Mylan NV has been overcharging the U.S. for years on its EpiPen allergy shot, a government agency said, as two lawmakers said the company was “bilking” taxpayers and may have made billions by misclassifying the drug under complex Medicaid pricing rules.
In a letter to a U.S. senator Wednesday, the Centers for Medicare and Medicaid Services, or CMS, said Mylan for years overcharged the health program for the poor. Since 1997, EpiPen has been wrongly classified as a generic treatment, which has let Mylan pay lower discounts than the program requires for brand-name drugs. Mylan, which acquired EpiPen in 2007, denies it acted improperly.
The government has, in the past, “expressly told Mylan that the product is incorrectly classified,” CMS said in the letter, which came in response to an inquiry by Congress. “This incorrect classification has financial consequences for the amount that federal and state governments spend because it reduces the amount of quarterly rebates Mylan owes for EpiPen.”
The letter adds to Mylan’s mounting woes over the price of EpiPen, which rose six-fold since 2007 to about $600 for a package of two. Public outcry has sparked inquires from lawmakers and law enforcement officials, and Chief Executive Officer Heather Bresch was harshly criticized by representatives at a Congressional hearing last month.
Mylan’s shares fell 2.1 percent to $37.22 at 10:37 a.m. in New York Thursday. They have slumped 24 percent since Aug. 19, before the furor over EpiPen’s price took off, and are trading at their lowest levels since 2013.
|‘Bilking taxpayers’
Two lawmakers, Senator Ron Wyden, an Oregon Democrat, and Representative Frank Pallone, a Democrat for New Jersey, had called for an investigation of Mylan’s adherence to the Medicaid rules.
“Today’s letter is more evidence that while Mylan irresponsibly raised the price of EpiPen, they were also bilking taxpayers out of millions of dollars,” Wyden and Pallone said in a statement responding to the letter. “We will ensure taxpayers get their due.”
Nina Devlin, a Mylan spokeswoman, said in an e-mail that EpiPen’s classification as non-innovator “is consistent with longstanding written guidance from the federal government.”
Hundreds of millions of dollars in sales are at the center of the Medicaid dispute. From 2011 to 2015, the joint state-federal program for the poor spent about $797 million on EpiPens, CMS said in its letter. That included rebates of about 13 percent, while the U.S. should have been getting a larger discount of at least 23.1 percent, according to the letter.
|‘Premature to judge’
“It is a bit premature to judge if Mylan is guilty here,” Ronny Gal, an analyst at Sanford C. Bernstein & Co. who rates the stock the equivalent of a buy, said in a note to clients. “The company is in the hot seat and it is a bit convenient that CMS decides after 19 years that Mylan has been wrong all along.”
While the agency didn’t say exactly how much Mylan had overcharged, the amount could be substantial. Companies are required to give Medicaid back any price increases they take on brand drugs above the rate of inflation, in addition to the standard discount. Because Mylan’s price increases have far exceeded inflation in recent years, if EpiPen were reclassified as a brand-name drug, it might have to discount most of the price to Medicaid.
|1997 classification
The EpiPen has been classified as a non-innovator drug since 1997, before Mylan acquired the product, company spokeswoman Devlin said.

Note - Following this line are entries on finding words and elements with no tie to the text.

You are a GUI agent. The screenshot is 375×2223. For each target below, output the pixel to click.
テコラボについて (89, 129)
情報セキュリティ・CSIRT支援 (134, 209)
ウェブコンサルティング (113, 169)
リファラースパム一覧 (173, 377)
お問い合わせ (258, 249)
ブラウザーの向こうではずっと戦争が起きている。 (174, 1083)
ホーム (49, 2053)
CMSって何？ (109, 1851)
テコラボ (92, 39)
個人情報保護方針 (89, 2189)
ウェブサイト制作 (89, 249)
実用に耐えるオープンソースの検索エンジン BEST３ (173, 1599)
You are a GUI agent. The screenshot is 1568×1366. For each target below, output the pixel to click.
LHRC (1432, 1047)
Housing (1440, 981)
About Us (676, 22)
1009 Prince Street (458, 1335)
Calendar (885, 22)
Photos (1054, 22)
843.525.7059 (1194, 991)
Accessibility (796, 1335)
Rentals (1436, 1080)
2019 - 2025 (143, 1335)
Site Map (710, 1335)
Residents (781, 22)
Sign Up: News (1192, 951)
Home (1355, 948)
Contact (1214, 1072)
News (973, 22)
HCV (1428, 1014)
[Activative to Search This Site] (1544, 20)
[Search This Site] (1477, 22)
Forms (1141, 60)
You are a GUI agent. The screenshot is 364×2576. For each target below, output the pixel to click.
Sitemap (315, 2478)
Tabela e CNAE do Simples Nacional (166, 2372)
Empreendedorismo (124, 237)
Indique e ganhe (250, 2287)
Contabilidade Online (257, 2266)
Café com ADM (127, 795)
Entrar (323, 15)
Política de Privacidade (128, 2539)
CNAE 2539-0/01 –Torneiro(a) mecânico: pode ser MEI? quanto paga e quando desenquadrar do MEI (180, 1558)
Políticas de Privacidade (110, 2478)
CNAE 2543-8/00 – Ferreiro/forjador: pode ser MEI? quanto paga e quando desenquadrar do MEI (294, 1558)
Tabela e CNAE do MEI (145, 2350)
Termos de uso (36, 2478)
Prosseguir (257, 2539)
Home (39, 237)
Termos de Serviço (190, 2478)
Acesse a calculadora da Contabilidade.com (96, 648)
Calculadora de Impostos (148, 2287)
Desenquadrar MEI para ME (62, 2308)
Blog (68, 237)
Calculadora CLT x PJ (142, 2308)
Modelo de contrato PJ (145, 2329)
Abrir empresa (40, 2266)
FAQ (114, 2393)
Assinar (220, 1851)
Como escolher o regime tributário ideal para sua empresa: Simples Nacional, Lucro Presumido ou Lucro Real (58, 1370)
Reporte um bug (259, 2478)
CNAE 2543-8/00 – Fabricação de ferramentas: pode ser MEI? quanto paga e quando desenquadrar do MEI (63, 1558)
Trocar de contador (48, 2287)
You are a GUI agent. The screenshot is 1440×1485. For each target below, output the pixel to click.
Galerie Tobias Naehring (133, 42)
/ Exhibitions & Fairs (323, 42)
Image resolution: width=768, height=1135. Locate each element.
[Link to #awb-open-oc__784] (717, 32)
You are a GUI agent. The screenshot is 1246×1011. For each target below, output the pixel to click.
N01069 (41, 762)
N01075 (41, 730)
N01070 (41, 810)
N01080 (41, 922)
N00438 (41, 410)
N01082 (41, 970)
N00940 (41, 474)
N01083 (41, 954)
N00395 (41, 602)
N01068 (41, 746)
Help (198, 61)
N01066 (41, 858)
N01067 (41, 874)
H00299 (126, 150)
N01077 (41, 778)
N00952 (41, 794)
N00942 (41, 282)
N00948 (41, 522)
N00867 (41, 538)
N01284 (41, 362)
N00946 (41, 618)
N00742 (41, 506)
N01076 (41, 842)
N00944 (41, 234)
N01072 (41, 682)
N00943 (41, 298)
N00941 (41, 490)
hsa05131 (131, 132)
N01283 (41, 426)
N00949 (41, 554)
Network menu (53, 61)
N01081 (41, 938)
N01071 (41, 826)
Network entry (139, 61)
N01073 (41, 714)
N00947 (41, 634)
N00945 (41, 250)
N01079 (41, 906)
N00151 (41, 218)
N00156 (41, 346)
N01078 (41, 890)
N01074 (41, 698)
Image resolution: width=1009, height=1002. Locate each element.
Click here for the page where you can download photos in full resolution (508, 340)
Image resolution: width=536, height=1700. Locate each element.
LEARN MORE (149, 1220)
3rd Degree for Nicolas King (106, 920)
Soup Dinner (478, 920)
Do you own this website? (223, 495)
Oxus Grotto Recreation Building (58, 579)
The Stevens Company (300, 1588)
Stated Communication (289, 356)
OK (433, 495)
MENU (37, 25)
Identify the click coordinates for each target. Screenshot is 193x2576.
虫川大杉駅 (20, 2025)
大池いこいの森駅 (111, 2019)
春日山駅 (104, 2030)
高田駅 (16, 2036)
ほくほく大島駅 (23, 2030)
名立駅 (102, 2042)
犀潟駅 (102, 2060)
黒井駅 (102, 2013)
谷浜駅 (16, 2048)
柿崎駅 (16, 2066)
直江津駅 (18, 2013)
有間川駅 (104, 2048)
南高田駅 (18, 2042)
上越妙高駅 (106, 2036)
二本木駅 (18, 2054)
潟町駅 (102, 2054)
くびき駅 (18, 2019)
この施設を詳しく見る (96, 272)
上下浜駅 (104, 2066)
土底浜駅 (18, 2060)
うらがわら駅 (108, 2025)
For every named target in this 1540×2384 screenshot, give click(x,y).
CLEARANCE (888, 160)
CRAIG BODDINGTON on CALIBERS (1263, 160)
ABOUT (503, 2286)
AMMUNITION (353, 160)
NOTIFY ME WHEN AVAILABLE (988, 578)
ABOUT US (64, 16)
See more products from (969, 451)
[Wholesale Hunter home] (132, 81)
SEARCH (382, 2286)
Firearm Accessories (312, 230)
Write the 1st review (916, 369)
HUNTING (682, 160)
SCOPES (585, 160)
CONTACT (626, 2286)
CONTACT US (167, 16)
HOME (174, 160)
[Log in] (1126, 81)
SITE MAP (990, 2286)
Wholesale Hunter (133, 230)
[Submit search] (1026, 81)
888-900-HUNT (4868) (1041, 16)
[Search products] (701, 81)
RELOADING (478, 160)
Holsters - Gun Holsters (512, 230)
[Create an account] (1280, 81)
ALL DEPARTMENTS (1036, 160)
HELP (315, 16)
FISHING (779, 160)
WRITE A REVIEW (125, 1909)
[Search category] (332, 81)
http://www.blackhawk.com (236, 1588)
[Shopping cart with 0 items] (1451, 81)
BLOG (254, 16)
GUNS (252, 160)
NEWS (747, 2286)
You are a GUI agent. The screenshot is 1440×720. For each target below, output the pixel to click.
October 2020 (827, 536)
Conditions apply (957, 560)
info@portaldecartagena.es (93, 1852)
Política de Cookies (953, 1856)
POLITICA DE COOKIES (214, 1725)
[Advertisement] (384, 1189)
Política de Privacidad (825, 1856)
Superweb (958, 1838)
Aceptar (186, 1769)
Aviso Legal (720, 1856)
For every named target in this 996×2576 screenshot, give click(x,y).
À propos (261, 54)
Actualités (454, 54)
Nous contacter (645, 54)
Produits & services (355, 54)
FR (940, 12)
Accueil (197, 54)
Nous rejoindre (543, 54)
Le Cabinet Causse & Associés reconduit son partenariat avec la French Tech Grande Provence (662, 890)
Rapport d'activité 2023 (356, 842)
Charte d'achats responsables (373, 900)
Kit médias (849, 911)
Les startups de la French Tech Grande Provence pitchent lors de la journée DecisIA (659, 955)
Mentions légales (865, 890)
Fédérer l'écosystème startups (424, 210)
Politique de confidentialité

“Mylan simply continued to classify the product the same way it had been classified before Mylan acquired the product,” Devlin said in her e-mail.
As public outrage over EpiPen’s price exploded in late August, Mylan responded by creating a saving card that would cover up to $300 of out-of-pocket costs for patients who need EpiPen. Under the law, though, the savings card cannot be used by patients in federal programs like Medicaid.
Mylan, which is run from Canonsburg, Pennsylvania, but has a legal address in the Netherlands, also said in late August that it would introduce a generic version of EpiPen that it would sell for $300 for a two-pack. It has not yet introduced the generic, which it now says will be out by the end of the year.
Last month, three senators asked the Department of Justice to consider investigating whether Mylan violated the law when it classified EpiPen under Medicaid. In a Sept. 28 letter to Attorney General Loretta Lynch, Senator Richard Blumenthal, a Connecticut Democrat, Senator Charles Grassley, a Republican from Iowa, and Senator Amy Klobuchar, a Democrat from Minnesota suggested that the company “may have knowingly misclassified EpiPens.”
The Department of Justice said in a statement that it has various criminal and civil remedies that it may pursue against a company that defrauds federal health care programs such as Medicaid, including the civil False Claims Act, which imposes treble damages and penalties on any person who knowingly submits false claims for federal funds. Nicole A. Navas, a DOJ spokeswoman, declined to comment specifically about Mylan.